Censorship

26small.jpgFirst published in Rue Morgue #26, March/April 2002

If I were to guess, I’d say most – if not all – readers of this magazine hold some pretty strong views on the topic of censorship, probably along the lines of combating it at every turn, as if it were some sort of cancerous growth. That’s understandable. After all, censorship has been responsible for some of the greatest travesties in the history of commercial (and non-commercial) art. And I’m not even referring to American Psycho and The Texas Chainsaw Massacre at this point, more like James Joyce’s Ulysses and J.D. Salinger’s A Catcher in the Rye, works that are now widely accepted as classics but were once, apparently, a little too hot to handle.

Nevertheless, censorship is not, it turns out, the grand nemesis of art and entertainment, as it is usually made out to be.

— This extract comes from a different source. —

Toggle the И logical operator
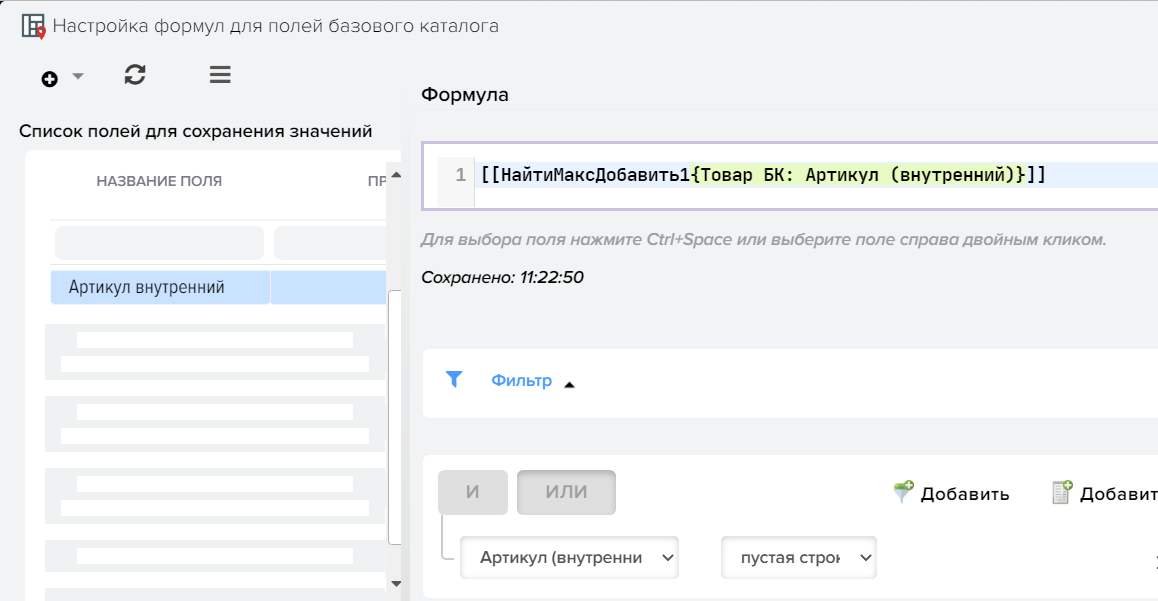 click(473, 492)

Think about it; to have something “banned” in today’s age of information is to essentially bestow on it an unlimited promotional budget and expand its market appeal, since many people who would otherwise not care about the work in question are suddenly spurned to see the item at all costs and as a matter of principle. Because personal commitment to the topic of censorship runs so deep, a ban is usually the basis for a rally cry to champion the underdog to the level of a bona fide marketing campaign. Once the social pressures abate (and they always, inevitably do), success is practically guaranteed, even if it comes in the dubious form of notoriety.

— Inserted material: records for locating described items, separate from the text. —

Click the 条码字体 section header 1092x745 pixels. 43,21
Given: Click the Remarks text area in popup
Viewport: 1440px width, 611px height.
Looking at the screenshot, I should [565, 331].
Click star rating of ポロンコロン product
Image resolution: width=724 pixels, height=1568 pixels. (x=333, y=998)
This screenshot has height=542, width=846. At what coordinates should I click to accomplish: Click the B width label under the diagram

No, there’s something far worse than censorship, something far more sneaky and genuinely dangerous. It doesn’t really have a name, though it’s sometimes referred to as “ostracism” and it usually happens in secret, before the general public has a chance respond. Ostracism is essentially an effective form of censorship, because when it happens, very few people know about it, and how can you fight censorship when you don’t even know it’s happened?

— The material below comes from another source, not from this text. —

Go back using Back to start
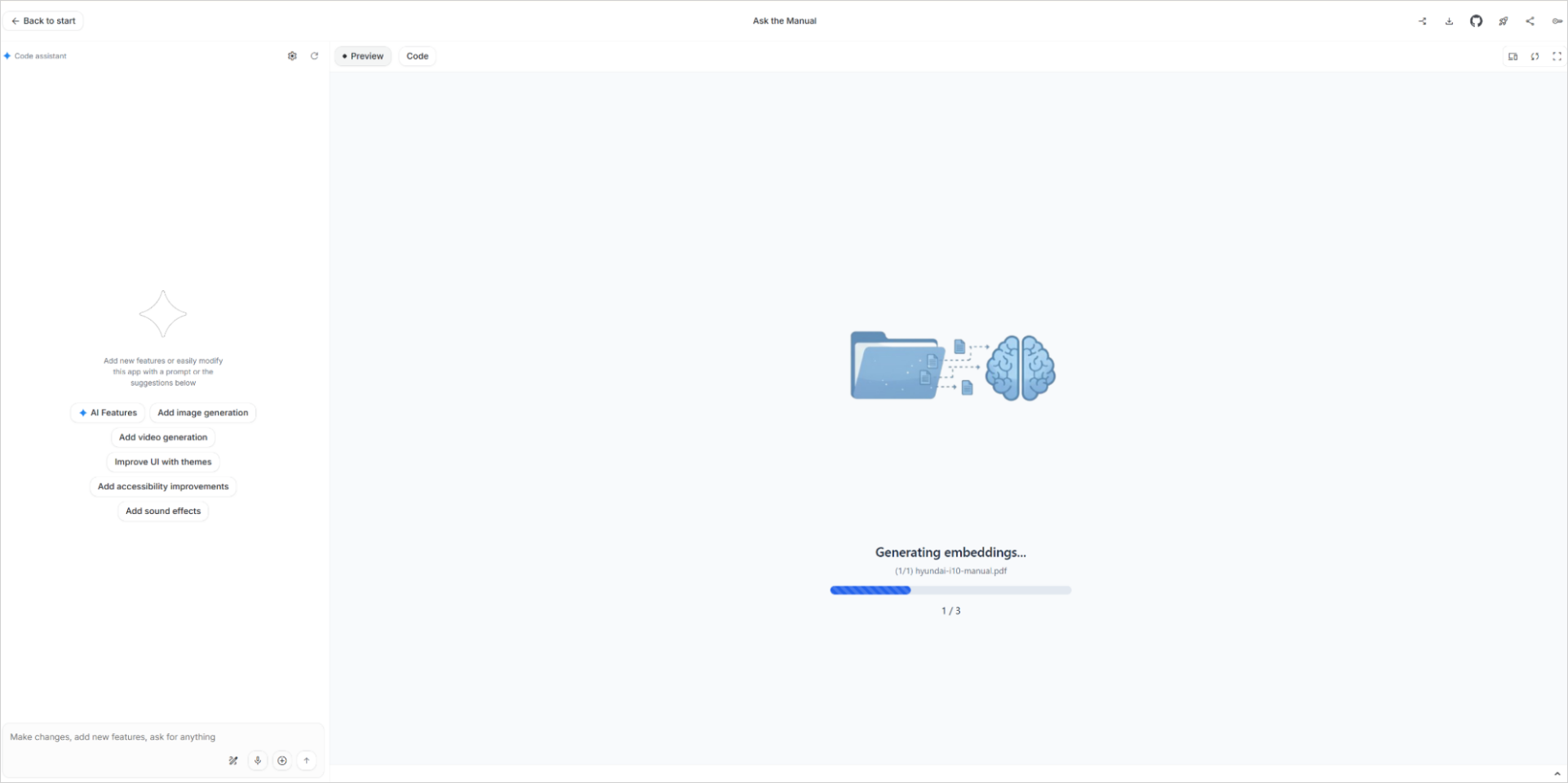Screen dimensions: 1568x783 click(43, 21)
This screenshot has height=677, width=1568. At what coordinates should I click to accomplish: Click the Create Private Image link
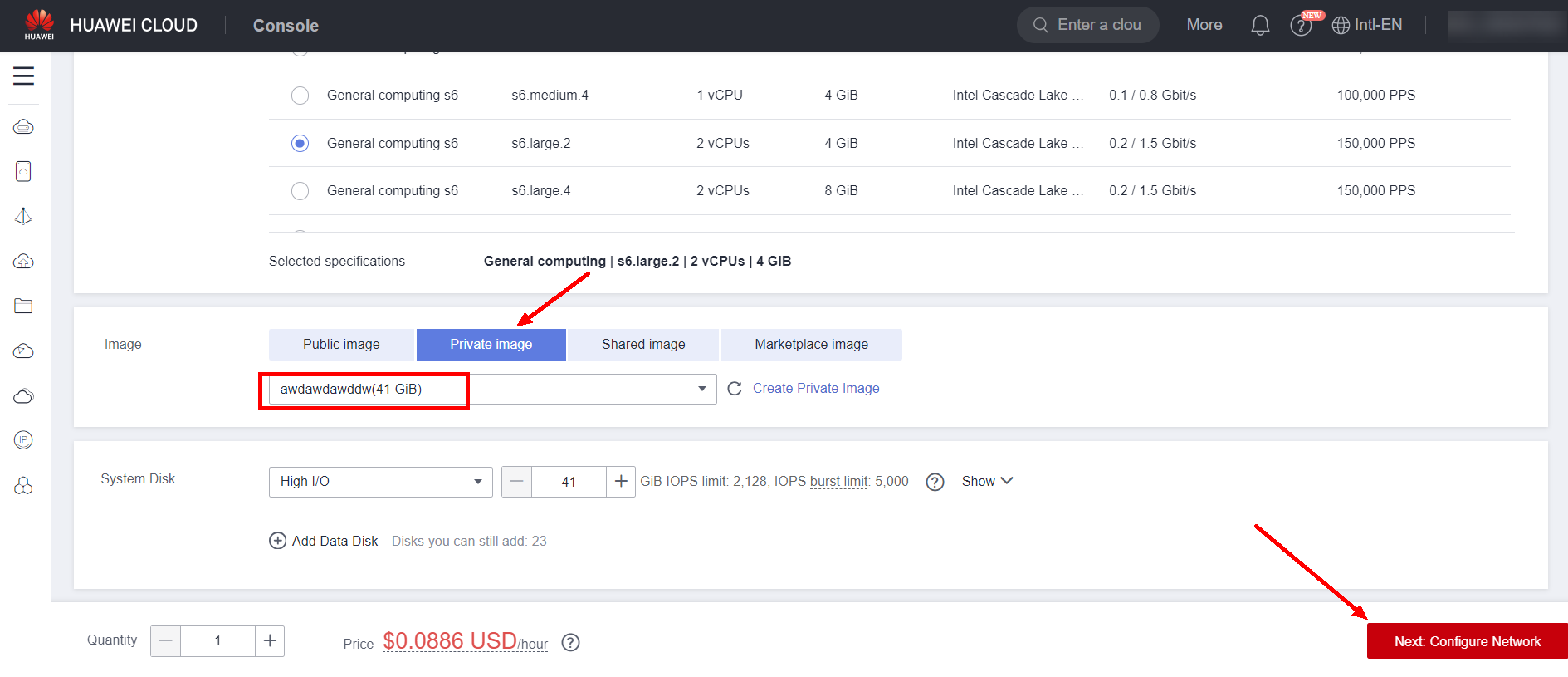[x=816, y=389]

It’s no surprise that the history of horror entertainment is more likely a target of this kind of censure than a highly publicized ban. That’s why a movie like Peeping Tom, which was released just months before Alfred Hitchcok’s Psycho in 1961, only surfaced fifteen years later, and only then because of the efforts of people like Francis Ford Coppola and Martin Scorcese. Not only was the movie summarily rejected by critics, but its director, Michael Powell, couldn’t find work in his native England for a long, long time afterwards. A terrifying and groundbreaking study of scopophilia, Peeping Tom was clearly a very tough movie for its time, although today you are more likely to find it in college libraries but still not – curiously enough – at your local video store.

Similarly, Gerald Kargl’s serial killer film Angst (a.k.a. Fear, 1983) bypassed standard censorship to be completely ostracized by media and distribution houses alike. The movie, which chronicles the few bleak and genuinely traumatic hours following a psychopath’s release from prison, has never been distributed commercially, not even on videotape or DVD.

Clearly a film like Kinji Fukasaku’s Battle Royale has succumbed to a comparable fate, that nebulous state of not being officially banned… yet being well nigh impossible to access. The story behind Battle Royale is particularly relevant because it reveals that censorship is not motivated by moral outrage, as is often assumed, but by political posturing, usually social sensitivity to a particular issue (in this case, violence in schools).

That Battle Royale is being “withheld” by its makers rather than “banned” by would-be distributors amounts to the same thing; what you don’t know is that the North American film market has essentially ostracized the movie and that the Toei Co., which owns the rights to Battle Royale, has opted not to fight the good fight on the front of independent distribution.

Fortunately, Battle Royale is the kind of movie that has a lot of money behind it and a trail of success across the East and in select parts of Europe. So who cares if the Americans aren’t ready for it? The time will come when school shootings aren’t front page news anymore and negotiations can begin anew. Who knows, some corporate egghead will undoubtedly land the re-make rights and make sure you only get to see this movie as an afterthought to a lot of misspent money and endless script rewrites.
In any case, the unofficial ban on Battle Royale will probably help the movie out in the long run. But just in case it doesn’t, you have this record of it in your hands. And now you know.